いろいろなものがどんどん短くなっていく。パッセージが短くなっていく。ボキャブラリー、語彙が乏しくなっていく。なんでもかんでも「ヤバイ」、なんでもかんでも「すごい」。ツイッター、フェイスブック、LINEと、長文が短文に、文章が単語に、インスタグラムになって、文字が消え、写真と映像だけとなる。さらに絵文字。感嘆符扱いから、文字が消え絵文字単独になり、「意味」が人によって様々に受けとめられることになる。

 

色も同じ。たとえば青色。伝統色の「群青色、空色、瑠璃色、浅縹、千草色、藍色、浅葱色、舛花色、縹色、深縹、天色、紺青色」など、古代から様々な色を時間をかけて日本人はつくってきた。その色がつくられた行事、仕事、祭りなどの背景、文脈がなくなるなか、なんでもかんでもが「青色」という言葉にくくられていく。それぞれの色がもっていた「意味」が変わってしまう、無くなってしまう。それぞれがもっていた微妙な「違い」がどんどんそぎおとされ、バリエーションがいっしょくたになっていく

 

言語論でいうと、シンフィエ(言葉が指す対象・意味するもの=たとえば「りんご」という果物)を、シンフィアン(言語として表現されるもの=日本語「りんご」、英語「アップル」)の概念で説明される。

 

そしてラング(文字)をパロール(実際に話される言葉・お喋り)することとなる。その文字(ラング)にこめた意味が、別の人に言葉で伝えられていく(パロール)うちに、別の意味に受けとめられてしまう。こうしてコミュニケーションがうまくいかなくなる。

 

このように言葉は一人歩きする。

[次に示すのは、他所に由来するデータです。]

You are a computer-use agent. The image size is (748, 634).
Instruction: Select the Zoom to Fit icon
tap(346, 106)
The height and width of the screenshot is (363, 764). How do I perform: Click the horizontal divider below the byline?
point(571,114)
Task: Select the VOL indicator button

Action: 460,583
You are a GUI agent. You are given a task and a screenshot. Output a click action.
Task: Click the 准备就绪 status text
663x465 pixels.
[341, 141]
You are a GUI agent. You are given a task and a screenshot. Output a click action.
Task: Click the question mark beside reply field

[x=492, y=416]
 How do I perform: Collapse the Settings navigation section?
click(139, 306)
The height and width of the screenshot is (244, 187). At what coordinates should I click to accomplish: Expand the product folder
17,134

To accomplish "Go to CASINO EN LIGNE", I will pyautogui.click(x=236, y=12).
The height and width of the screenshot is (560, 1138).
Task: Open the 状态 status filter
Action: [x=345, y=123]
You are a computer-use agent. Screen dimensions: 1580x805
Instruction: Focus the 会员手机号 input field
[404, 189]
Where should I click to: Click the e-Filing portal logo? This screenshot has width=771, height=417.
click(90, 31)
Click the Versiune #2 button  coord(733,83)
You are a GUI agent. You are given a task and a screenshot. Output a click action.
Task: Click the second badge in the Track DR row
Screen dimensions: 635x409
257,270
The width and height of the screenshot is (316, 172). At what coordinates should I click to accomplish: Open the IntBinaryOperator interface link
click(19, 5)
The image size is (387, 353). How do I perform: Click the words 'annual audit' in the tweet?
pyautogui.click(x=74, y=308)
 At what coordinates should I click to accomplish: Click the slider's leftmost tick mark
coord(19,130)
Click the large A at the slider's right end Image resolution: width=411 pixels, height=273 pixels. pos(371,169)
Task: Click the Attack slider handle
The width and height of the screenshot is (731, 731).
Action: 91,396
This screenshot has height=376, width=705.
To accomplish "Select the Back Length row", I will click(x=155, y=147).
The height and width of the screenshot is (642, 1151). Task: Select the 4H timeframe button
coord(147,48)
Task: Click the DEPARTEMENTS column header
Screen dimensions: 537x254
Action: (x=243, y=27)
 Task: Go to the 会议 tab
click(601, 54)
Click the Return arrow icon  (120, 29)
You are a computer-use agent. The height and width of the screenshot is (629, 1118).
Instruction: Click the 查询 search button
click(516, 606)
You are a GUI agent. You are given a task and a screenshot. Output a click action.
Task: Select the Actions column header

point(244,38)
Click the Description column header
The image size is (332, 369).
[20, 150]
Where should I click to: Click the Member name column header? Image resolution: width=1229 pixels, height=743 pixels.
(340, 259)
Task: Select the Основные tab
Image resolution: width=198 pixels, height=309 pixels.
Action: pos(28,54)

熱いものは時間を経ると低くなるという熱力学の第2法則「エントロピーの法則」と同じように、「言葉」も高いレベルから低いレベルへ、濃いものから薄いものへと移行していきがちである。もともと「その言葉」に込められていた意味が変容していく。

 

 自然、銀行、物理、化学、電気、哲学、文明これらの漢字はすべて日本人が西洋の言葉から翻訳したものである。江戸時代から明治・大正時代に、日本人は西洋学問を精力的に日本語へと翻訳した。

 

たとえば西洋の「エコノミー」。西洋の文献を読み、その言葉の意味、本質を読み解き、中国の古典から「経世済民」という言葉を探り出し堀りおこし、日本人が「経済」と翻訳した。とてつもない血のにじむような日本的翻訳作業がおこなわれた。素晴らしい「知的財産」がうみだされた。明治時代以降、中国はその日本人が翻訳した漢字の多くを逆輸入した。それだけ苦労して翻訳した、それらの漢字がどんどん使われなくなっていこうとしている

 

なぜそうなるのだろう? たとえば「おもてなし」という言葉。話している人のいっている「おもてなし」という言葉と、それを聴いている人が受けとめる「おもてなし」の言葉の意味とがちがっていることがある。それは、Aさんが経験し感じた「おもてなし」と、Bさんが経験のなかから感じた「おもてなし」とがちがっているからである。そもそも、現在、おもてなしを提供する人がその「意味」を理解できなくなっていくため、言葉の一人歩きは加速していく。

 

このような言葉の変化の原因として、読書量の減少につきあたる。その短くなった読書も自らに役立つ実務書が多く、さらにその本も圧倒的に漢字量が減り、平仮名、片仮名が増えていく。漢字のもっていた意味が変わっていく。さらに、海外からの言葉が適切な「日本的翻訳」がなされず、横文字のままカタカナとして日本に入ってきているからと考えられる

 

そしてスマホが登場した。分らないことがあったら、スマホで手軽に検索する。スマホで情報が手に入ると、分かったような気が、できるような気がしてしまう。さらにその情報を盲目的に受け入れ、それが正しいのか正しくないのかすら関心がなくなってしまい、もともとその言葉に込められた意味が変わっていく。

 

スマホ以前は、時間をかけて原書を読み、百科事典を読み、現地に行き、そこにいる人に聴くなどといった「経験」を読んで、私たちは「成熟」していった。なんどもなんども「トライ&エラー」し、試行錯誤を繰り返して失敗から学び、物事を身についた。

 

そのような成熟期間があったからこそ、臨機応変に危機が乗り越えられた。スマホ前に帰ろうというのではない。スマホのプラス・マイナスの意味を理解し、スマホの使い方を考えないといけないが、それが社会的に十分できているとはいえない。

 

いちばん気になるのは、言葉という表現の貧困が思考、発想の貧困につながり、社会を変えてしまうということ。言葉は大切である。